- **Input data**:

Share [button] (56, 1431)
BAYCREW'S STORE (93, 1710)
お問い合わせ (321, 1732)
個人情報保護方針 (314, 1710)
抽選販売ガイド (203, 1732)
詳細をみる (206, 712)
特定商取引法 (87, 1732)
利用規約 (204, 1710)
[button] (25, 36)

- **Exercise aim**: Find the line with "お問い合わせ (321, 1732)". Transcribe it and every line after it exactly, through the end of the records above, and nothing else.

- **Completed exercise**:
お問い合わせ (321, 1732)
個人情報保護方針 (314, 1710)
抽選販売ガイド (203, 1732)
詳細をみる (206, 712)
特定商取引法 (87, 1732)
利用規約 (204, 1710)
[button] (25, 36)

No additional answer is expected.